▸ **What needs to be done**: Copy out the listing word for word, from the line containing "Open the Videos results tab" through the end. Omit the pictures.

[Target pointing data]
════════════════════
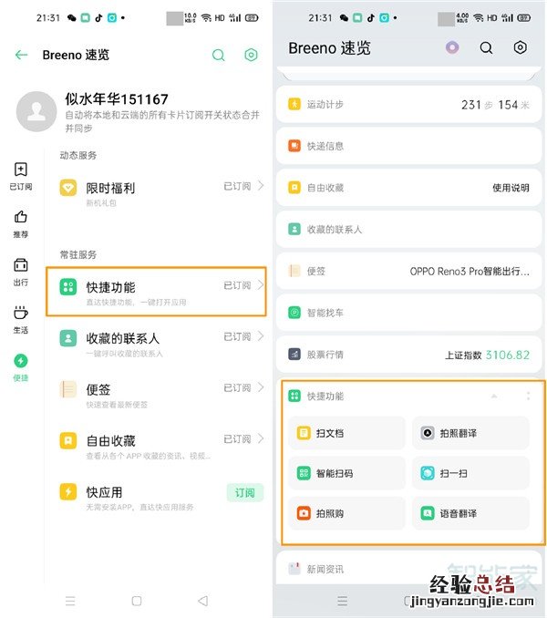Tap the 运动计步 step counter card
The width and height of the screenshot is (547, 618).
pyautogui.click(x=409, y=105)
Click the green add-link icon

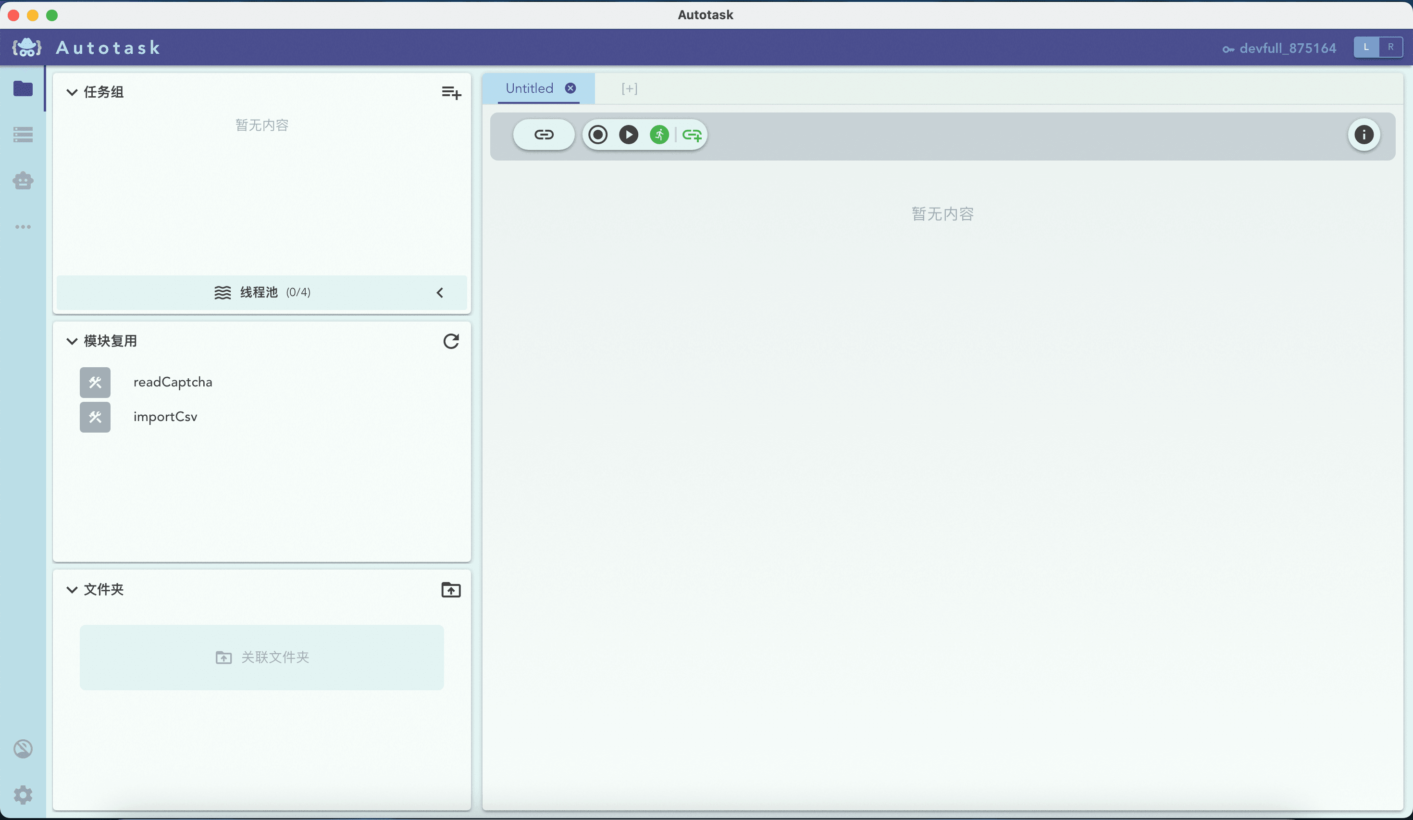click(x=692, y=135)
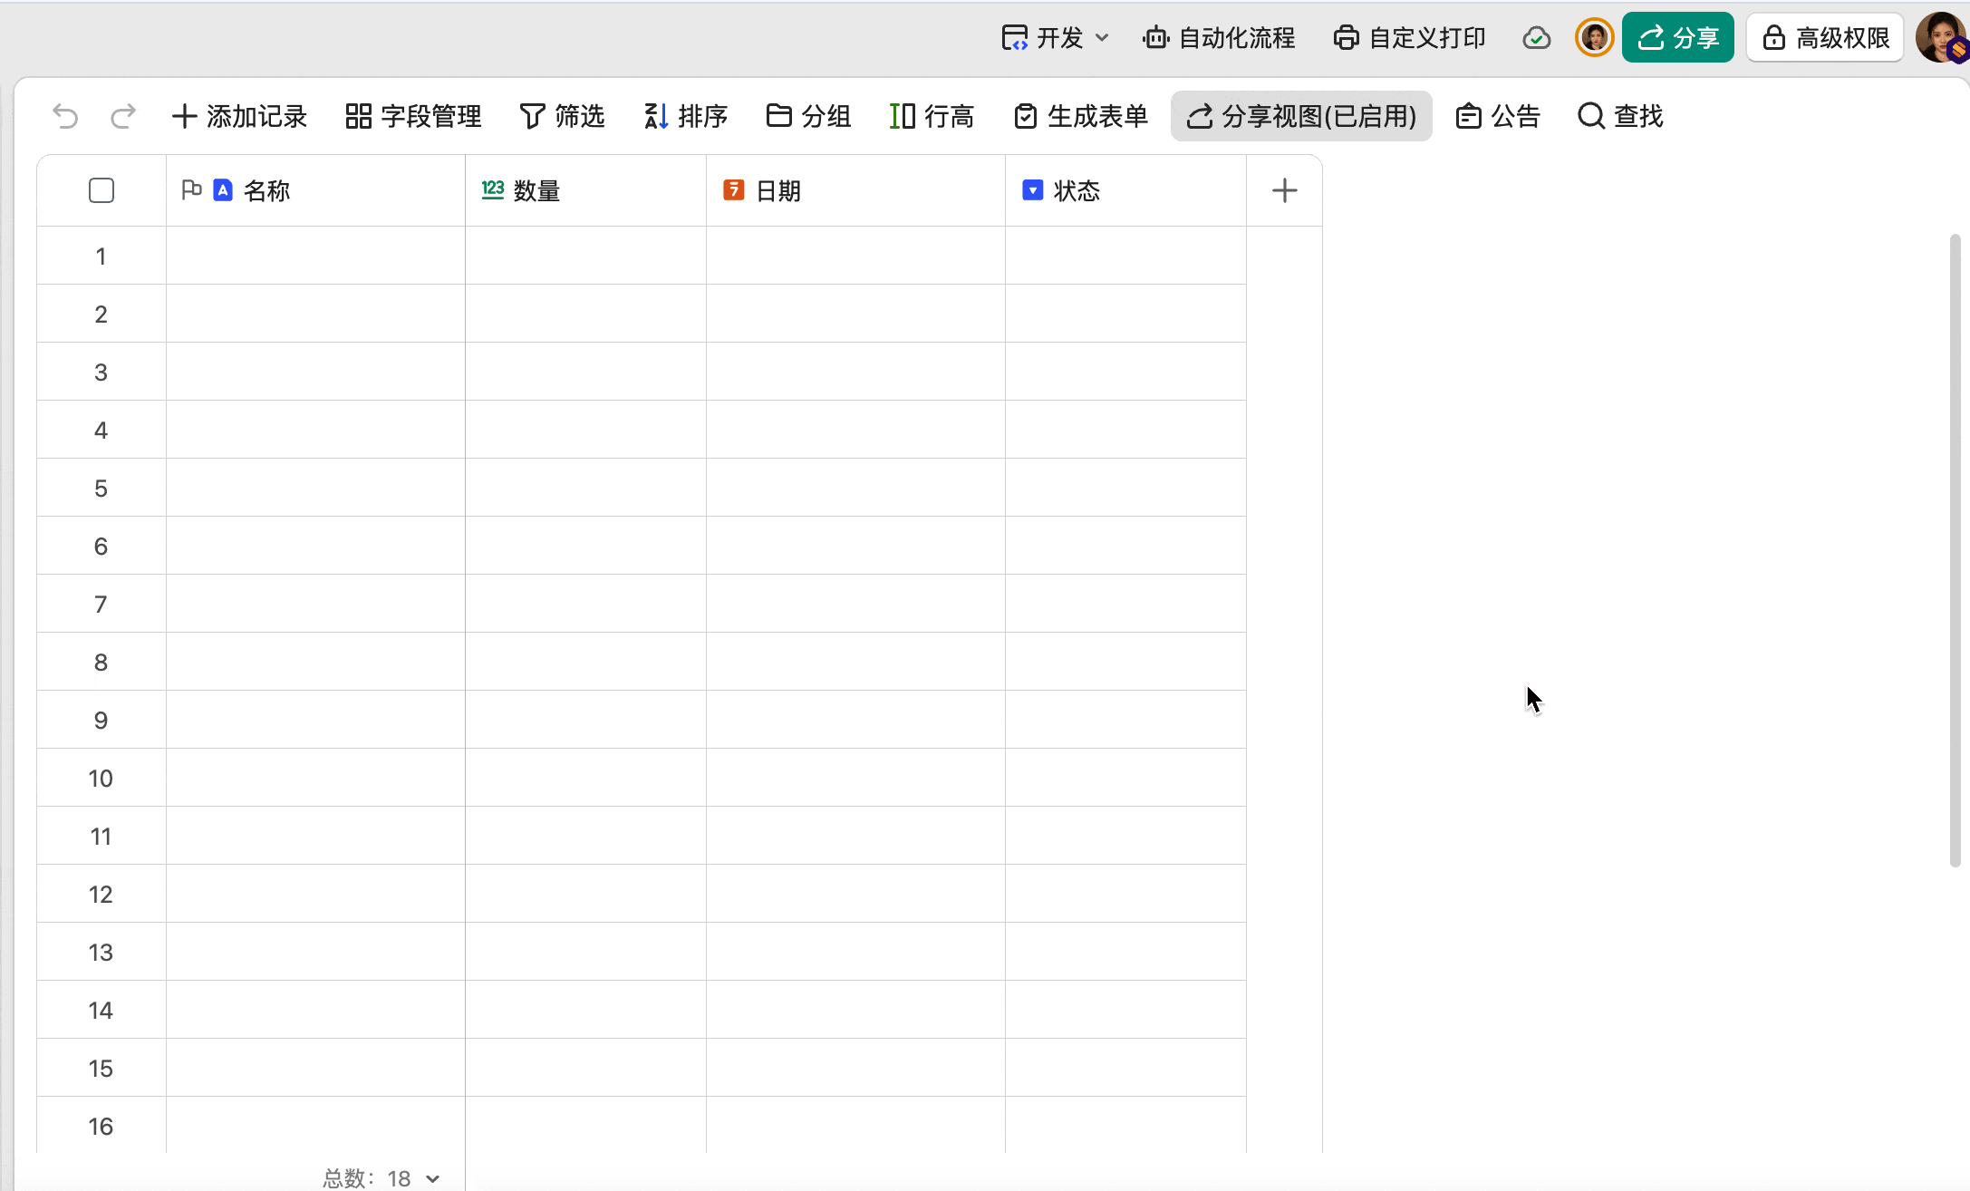1970x1191 pixels.
Task: Toggle Share View (分享视图已启用)
Action: click(x=1301, y=116)
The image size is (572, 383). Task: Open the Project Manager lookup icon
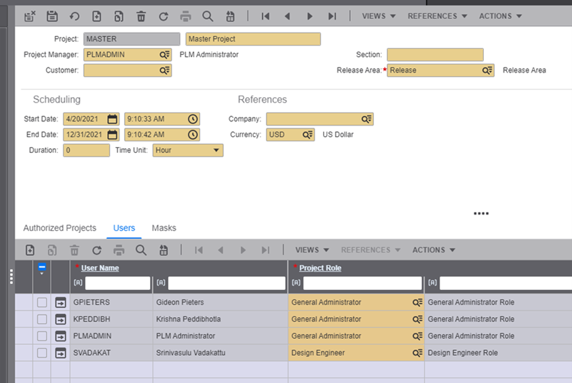point(165,55)
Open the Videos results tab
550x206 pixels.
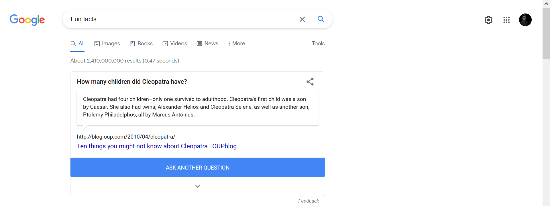click(x=175, y=44)
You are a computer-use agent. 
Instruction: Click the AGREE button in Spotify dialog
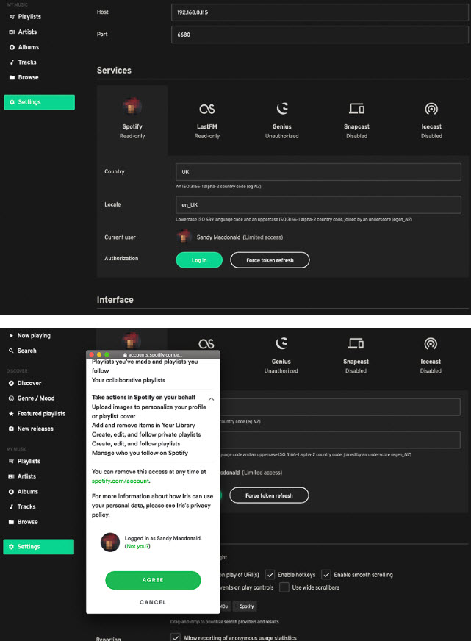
════════════════════
▸ **Answer to the problem**:
Open the Videos results tab
550x206 pixels.
click(x=175, y=44)
You are a computer-use agent. 
Instruction: Click the AGREE button in Spotify dialog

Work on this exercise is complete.